Segment Open

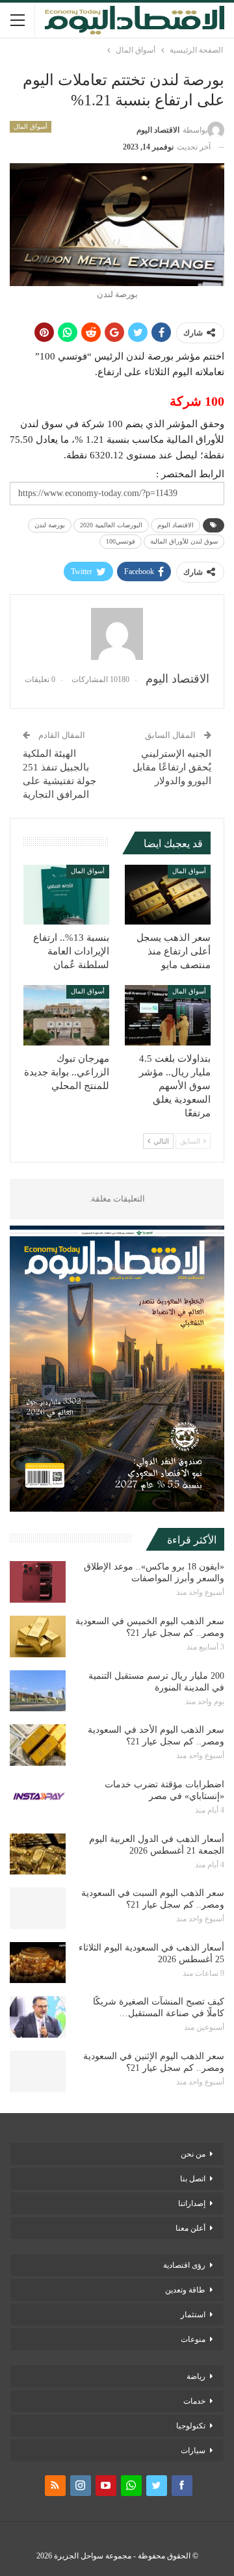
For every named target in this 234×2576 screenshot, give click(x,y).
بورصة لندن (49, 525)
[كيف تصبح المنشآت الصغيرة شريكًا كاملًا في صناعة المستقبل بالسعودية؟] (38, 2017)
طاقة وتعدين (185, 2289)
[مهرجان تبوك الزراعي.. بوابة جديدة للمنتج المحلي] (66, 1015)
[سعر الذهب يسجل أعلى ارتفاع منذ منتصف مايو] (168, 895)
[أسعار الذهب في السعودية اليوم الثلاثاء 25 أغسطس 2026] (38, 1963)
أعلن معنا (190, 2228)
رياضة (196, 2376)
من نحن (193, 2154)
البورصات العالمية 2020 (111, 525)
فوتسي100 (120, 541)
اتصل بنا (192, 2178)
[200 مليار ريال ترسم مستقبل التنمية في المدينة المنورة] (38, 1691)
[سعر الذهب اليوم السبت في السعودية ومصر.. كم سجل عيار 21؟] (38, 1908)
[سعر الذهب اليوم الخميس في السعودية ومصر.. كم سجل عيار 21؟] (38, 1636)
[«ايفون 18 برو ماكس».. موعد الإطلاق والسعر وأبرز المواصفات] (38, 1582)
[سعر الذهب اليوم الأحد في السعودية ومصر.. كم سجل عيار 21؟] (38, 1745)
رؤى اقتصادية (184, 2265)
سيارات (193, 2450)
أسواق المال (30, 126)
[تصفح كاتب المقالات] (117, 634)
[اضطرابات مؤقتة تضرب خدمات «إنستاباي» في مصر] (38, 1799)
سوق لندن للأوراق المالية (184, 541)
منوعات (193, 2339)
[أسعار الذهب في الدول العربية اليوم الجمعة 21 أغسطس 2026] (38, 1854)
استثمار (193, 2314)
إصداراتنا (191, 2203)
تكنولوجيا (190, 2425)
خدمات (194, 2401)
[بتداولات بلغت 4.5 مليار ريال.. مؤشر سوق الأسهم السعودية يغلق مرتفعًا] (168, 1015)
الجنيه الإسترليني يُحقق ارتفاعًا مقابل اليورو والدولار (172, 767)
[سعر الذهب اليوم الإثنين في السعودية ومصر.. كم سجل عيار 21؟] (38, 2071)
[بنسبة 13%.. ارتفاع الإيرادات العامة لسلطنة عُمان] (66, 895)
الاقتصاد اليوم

Segment Closed
Segment Open

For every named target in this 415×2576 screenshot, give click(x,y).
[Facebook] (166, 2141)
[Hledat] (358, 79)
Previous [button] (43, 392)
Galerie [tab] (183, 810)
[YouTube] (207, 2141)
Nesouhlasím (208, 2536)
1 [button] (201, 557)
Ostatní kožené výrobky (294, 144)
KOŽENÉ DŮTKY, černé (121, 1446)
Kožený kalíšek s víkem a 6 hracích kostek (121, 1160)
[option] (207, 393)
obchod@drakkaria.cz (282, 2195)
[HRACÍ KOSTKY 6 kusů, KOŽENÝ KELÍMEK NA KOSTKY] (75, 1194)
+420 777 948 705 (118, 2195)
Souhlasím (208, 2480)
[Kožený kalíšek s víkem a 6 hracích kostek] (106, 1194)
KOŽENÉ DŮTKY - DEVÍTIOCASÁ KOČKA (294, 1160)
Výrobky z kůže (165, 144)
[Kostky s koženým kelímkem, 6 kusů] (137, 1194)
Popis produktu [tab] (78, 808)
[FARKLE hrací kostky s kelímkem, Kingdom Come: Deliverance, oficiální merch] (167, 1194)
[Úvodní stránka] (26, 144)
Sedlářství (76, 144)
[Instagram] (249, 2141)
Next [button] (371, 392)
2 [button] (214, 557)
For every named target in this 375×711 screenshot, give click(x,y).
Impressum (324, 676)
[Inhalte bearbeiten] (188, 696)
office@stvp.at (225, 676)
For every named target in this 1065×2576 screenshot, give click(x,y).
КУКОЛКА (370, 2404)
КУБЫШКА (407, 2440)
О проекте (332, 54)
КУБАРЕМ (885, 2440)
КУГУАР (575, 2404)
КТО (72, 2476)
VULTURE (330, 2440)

Segment Closed

WHAT IS BEING ASKED: Could you retype exactly the lines above, starting at the line that contains "office@stvp.at (225, 676)" and ending at the line that contains "VULTURE (330, 2440)", and nothing more?

ANSWER AREA:
office@stvp.at (225, 676)
For every named target in this 1065×2576 screenshot, give click(x,y).
КУКОЛКА (370, 2404)
КУБЫШКА (407, 2440)
О проекте (332, 54)
КУБАРЕМ (885, 2440)
КУГУАР (575, 2404)
КТО (72, 2476)
VULTURE (330, 2440)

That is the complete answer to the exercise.